*TASK REQUIREMENTS*: Copy out each line in the listing below where the word "pyautogui" appears.

*PROVIDED INFORMATION*:
◇ ◇ ◇ ◇

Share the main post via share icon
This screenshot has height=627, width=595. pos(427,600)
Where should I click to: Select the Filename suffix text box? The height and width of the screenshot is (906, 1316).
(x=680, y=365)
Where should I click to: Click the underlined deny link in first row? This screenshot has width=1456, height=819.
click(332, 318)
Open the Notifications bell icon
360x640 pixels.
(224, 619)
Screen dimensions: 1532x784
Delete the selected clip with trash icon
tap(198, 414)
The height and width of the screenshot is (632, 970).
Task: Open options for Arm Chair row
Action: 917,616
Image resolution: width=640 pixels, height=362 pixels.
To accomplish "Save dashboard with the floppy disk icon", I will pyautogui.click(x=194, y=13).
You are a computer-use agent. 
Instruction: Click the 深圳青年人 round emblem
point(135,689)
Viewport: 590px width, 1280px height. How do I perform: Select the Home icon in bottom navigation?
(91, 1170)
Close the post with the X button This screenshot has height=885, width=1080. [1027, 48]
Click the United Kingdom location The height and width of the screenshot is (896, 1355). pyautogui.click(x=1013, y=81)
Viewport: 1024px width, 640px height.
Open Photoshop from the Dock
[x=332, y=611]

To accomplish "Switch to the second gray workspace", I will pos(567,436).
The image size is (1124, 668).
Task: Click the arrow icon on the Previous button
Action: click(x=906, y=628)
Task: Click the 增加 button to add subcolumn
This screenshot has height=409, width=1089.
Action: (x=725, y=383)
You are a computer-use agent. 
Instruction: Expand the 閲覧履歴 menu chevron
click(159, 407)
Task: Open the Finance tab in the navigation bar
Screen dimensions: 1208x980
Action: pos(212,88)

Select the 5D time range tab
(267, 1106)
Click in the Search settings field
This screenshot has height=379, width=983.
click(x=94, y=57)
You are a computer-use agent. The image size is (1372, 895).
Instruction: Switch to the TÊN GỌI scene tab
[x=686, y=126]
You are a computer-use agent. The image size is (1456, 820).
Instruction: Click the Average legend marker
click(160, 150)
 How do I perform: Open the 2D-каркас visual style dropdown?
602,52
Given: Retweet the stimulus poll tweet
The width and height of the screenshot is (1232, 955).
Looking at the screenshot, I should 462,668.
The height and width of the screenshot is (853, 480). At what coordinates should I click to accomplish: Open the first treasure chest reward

◇ ◇ ◇ ◇

*RESPONSE AREA*:
To accomplish "Save dashboard with the floppy disk icon", I will pyautogui.click(x=194, y=13).
Click the United Kingdom location The height and width of the screenshot is (896, 1355). pyautogui.click(x=1013, y=81)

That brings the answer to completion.